University of Texas at Arlington’s (UTA) electrical engineers developed a novel cancer detection method at the cellular level that might improve early diagnosis. The tool tracks cellular behavior in real-time using nanotextured walls that mimic layers of the body tissue, and it could be a key device to fight cancers through early detection and to improve survival rates in cancer patients.
The research team, led by Samir Iqbal, an associate professor in the Electrical Engineering Department, reported its results in a recently published article, “Effects of Nanotexture on Electrical Profiling of Single Tumor Cell and Detection of Cancer from Blood in Microfluidic Channels” in the journal Nature Scientific Reports.
Iqbal is the director of the UTA Nano-Bio Lab and an affiliated faculty member of the UTA Bioengineering Department. He is also an adjunct professor in the Department of Urology at UT Southwestern Medical Center and a senior member of IEEE-USA, among other medical societies, such as the Biomedical Engineering Society, American Physical Society, American Society of Mechanical Engineers and Biophysical Society.
Iqbal developed the project with Young-tae Kim, a UTA associate professor in the Bioengineering Department; Muhymin Islam, a STEM doctoral candidate; and engineering students Mohammad Raziul Hasan, Adeel Sajid, and Mohammad Motasim Bellah.
The team identified the many layers of tissue in the human body and thought they could reproduce that layering. “The answer was in creating a nanotextured wall that fools blood samples into thinking it’s actual tissue,” Iqbal said in a UTA news release. “We used inherent properties of the cell walls to create a diagnostic tool. The cancer cells behave differently as they come into contact with the nanotextured walls. They dance.”
The identification of these dancing cells can now help doctors detect cancer cells and begin treatment earlier than current technology allows. “Discovering the cancer earlier, before it metastasizes, is essential to surviving cancer,” Iqbal said. “Our device has the potential to do that.”
A $480,000 National Science Foundation grant in 2014 supported the now-published discovery by funding the design and creation of this potentially life-saving device.
Since his arrival at UTA in 2007, Iqbal has already been awarded $1.4 million in grants. Among them was an NSF Career grant that helped him create a nanoelectronic microfluid biochip to detect biomarkers, which was fundamental to the advancement of his research. In 2013, Tau Beta Pi inducted Iqbal as an Eminent Engineer, with praises for his groundbreaking research.
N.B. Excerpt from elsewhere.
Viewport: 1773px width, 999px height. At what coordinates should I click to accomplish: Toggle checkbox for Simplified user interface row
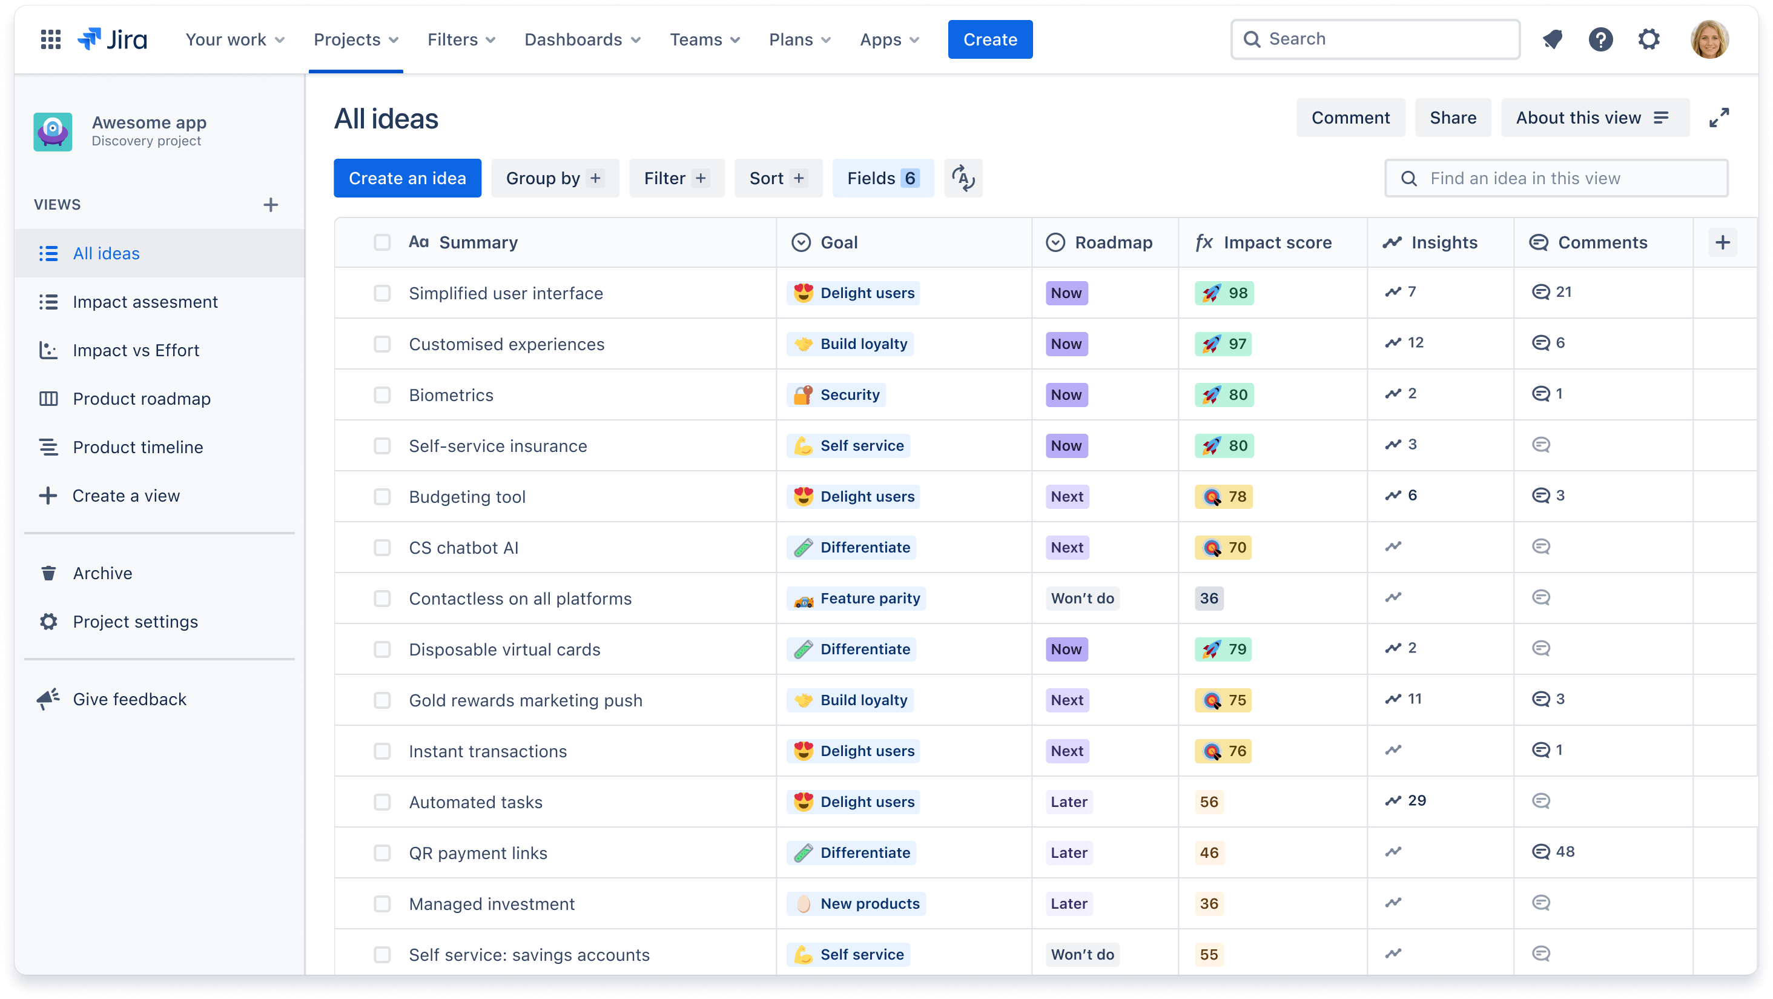pyautogui.click(x=381, y=293)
“Dr. Iqbal and his colleagues are bringing engineering innovation to meet the challenge of early cancer detection,” said Khosrow Behbehani, dean of the UTA College of Engineering. “The research aligns with UTA’s Strategic Plan, particularly the focus on Health and the Human Condition. Iqbal’s device could greatly improve cancer survival rates, which is good news for humanity. There are very few people around the world whose lives have not been touched by this dreadful disease.”